The full listing below must be printed exactly, word for word.

**INPUT RECORDS**

=== Section Start ===

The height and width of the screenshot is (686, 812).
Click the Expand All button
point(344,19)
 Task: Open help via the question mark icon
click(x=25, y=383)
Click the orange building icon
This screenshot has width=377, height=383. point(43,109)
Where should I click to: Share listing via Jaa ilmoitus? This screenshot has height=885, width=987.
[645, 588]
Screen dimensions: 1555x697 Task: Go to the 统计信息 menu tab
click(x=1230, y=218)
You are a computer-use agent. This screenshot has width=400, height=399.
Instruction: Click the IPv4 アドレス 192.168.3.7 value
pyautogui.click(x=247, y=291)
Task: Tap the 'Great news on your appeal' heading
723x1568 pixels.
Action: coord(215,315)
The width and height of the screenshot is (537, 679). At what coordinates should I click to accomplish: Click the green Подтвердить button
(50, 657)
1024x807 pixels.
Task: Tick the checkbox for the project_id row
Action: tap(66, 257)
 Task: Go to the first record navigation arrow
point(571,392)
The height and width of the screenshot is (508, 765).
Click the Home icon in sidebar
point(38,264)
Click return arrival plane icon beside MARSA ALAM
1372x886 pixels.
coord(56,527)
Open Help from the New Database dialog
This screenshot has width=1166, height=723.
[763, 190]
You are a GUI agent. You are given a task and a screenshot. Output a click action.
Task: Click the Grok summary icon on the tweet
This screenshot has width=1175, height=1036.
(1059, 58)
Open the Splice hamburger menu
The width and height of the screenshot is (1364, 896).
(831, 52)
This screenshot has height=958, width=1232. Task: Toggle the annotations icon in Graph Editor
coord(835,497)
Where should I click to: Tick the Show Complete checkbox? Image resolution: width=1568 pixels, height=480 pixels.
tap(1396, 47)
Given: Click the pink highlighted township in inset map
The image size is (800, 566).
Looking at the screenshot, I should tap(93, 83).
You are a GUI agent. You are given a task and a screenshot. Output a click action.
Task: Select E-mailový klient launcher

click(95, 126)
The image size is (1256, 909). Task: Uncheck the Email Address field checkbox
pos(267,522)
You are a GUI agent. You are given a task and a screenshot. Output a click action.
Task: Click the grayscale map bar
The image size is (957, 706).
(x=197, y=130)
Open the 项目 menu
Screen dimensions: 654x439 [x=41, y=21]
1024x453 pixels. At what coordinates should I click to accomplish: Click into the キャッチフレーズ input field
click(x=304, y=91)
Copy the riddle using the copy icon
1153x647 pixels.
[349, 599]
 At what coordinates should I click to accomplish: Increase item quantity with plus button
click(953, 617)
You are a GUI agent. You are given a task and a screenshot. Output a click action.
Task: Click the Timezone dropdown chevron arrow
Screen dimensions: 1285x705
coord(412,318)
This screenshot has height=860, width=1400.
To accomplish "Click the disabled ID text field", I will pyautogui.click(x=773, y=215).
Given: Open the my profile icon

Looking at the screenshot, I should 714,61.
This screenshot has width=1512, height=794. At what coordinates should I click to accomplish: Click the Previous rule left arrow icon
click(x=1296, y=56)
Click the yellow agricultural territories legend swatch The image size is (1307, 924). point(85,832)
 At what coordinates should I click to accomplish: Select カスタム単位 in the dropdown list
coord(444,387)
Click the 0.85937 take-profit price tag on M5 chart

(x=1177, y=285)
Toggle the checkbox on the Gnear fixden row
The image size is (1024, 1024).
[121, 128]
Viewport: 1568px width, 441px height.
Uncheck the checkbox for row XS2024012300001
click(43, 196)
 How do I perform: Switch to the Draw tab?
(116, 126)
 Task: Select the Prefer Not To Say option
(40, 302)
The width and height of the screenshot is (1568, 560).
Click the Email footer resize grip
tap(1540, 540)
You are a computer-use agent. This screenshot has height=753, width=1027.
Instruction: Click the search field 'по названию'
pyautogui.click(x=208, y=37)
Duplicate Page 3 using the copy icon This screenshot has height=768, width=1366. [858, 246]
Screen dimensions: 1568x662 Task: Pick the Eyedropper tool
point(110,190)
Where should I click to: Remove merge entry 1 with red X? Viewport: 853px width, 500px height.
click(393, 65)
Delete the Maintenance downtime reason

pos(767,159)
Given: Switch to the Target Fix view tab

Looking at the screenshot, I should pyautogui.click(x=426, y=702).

=== Section End ===

**WRITTEN REPLY**
The height and width of the screenshot is (686, 812).
Click the Expand All button
point(344,19)
 Task: Open help via the question mark icon
click(x=25, y=383)
Click the orange building icon
This screenshot has width=377, height=383. point(43,109)
Where should I click to: Share listing via Jaa ilmoitus? This screenshot has height=885, width=987.
[645, 588]
Screen dimensions: 1555x697 Task: Go to the 统计信息 menu tab
click(x=1230, y=218)
You are a computer-use agent. This screenshot has width=400, height=399.
Instruction: Click the IPv4 アドレス 192.168.3.7 value
pyautogui.click(x=247, y=291)
Task: Tap the 'Great news on your appeal' heading
723x1568 pixels.
Action: coord(215,315)
The width and height of the screenshot is (537, 679). At what coordinates should I click to accomplish: Click the green Подтвердить button
(50, 657)
1024x807 pixels.
Task: Tick the checkbox for the project_id row
Action: tap(66, 257)
 Task: Go to the first record navigation arrow
point(571,392)
The height and width of the screenshot is (508, 765).
Click the Home icon in sidebar
point(38,264)
Click return arrival plane icon beside MARSA ALAM
1372x886 pixels.
coord(56,527)
Open Help from the New Database dialog
This screenshot has width=1166, height=723.
[763, 190]
You are a GUI agent. You are given a task and a screenshot. Output a click action.
Task: Click the Grok summary icon on the tweet
This screenshot has width=1175, height=1036.
(1059, 58)
Open the Splice hamburger menu
The width and height of the screenshot is (1364, 896).
(831, 52)
This screenshot has height=958, width=1232. Task: Toggle the annotations icon in Graph Editor
coord(835,497)
Where should I click to: Tick the Show Complete checkbox? Image resolution: width=1568 pixels, height=480 pixels.
tap(1396, 47)
Given: Click the pink highlighted township in inset map
The image size is (800, 566).
Looking at the screenshot, I should tap(93, 83).
You are a GUI agent. You are given a task and a screenshot. Output a click action.
Task: Select E-mailový klient launcher

click(95, 126)
The image size is (1256, 909). Task: Uncheck the Email Address field checkbox
pos(267,522)
You are a GUI agent. You are given a task and a screenshot. Output a click action.
Task: Click the grayscale map bar
The image size is (957, 706).
(x=197, y=130)
Open the 项目 menu
Screen dimensions: 654x439 [x=41, y=21]
1024x453 pixels. At what coordinates should I click to accomplish: Click into the キャッチフレーズ input field
click(x=304, y=91)
Copy the riddle using the copy icon
1153x647 pixels.
[349, 599]
 At what coordinates should I click to accomplish: Increase item quantity with plus button
click(953, 617)
You are a GUI agent. You are given a task and a screenshot. Output a click action.
Task: Click the Timezone dropdown chevron arrow
Screen dimensions: 1285x705
coord(412,318)
This screenshot has height=860, width=1400.
To accomplish "Click the disabled ID text field", I will pyautogui.click(x=773, y=215).
Given: Open the my profile icon

Looking at the screenshot, I should 714,61.
This screenshot has width=1512, height=794. At what coordinates should I click to accomplish: Click the Previous rule left arrow icon
click(x=1296, y=56)
Click the yellow agricultural territories legend swatch The image size is (1307, 924). point(85,832)
 At what coordinates should I click to accomplish: Select カスタム単位 in the dropdown list
coord(444,387)
Click the 0.85937 take-profit price tag on M5 chart

(x=1177, y=285)
Toggle the checkbox on the Gnear fixden row
The image size is (1024, 1024).
[121, 128]
Viewport: 1568px width, 441px height.
Uncheck the checkbox for row XS2024012300001
click(43, 196)
 How do I perform: Switch to the Draw tab?
(116, 126)
 Task: Select the Prefer Not To Say option
(40, 302)
The width and height of the screenshot is (1568, 560).
Click the Email footer resize grip
tap(1540, 540)
You are a computer-use agent. This screenshot has height=753, width=1027.
Instruction: Click the search field 'по названию'
pyautogui.click(x=208, y=37)
Duplicate Page 3 using the copy icon This screenshot has height=768, width=1366. [858, 246]
Screen dimensions: 1568x662 Task: Pick the Eyedropper tool
point(110,190)
Where should I click to: Remove merge entry 1 with red X? Viewport: 853px width, 500px height.
click(393, 65)
Delete the Maintenance downtime reason

pos(767,159)
Given: Switch to the Target Fix view tab

Looking at the screenshot, I should pyautogui.click(x=426, y=702).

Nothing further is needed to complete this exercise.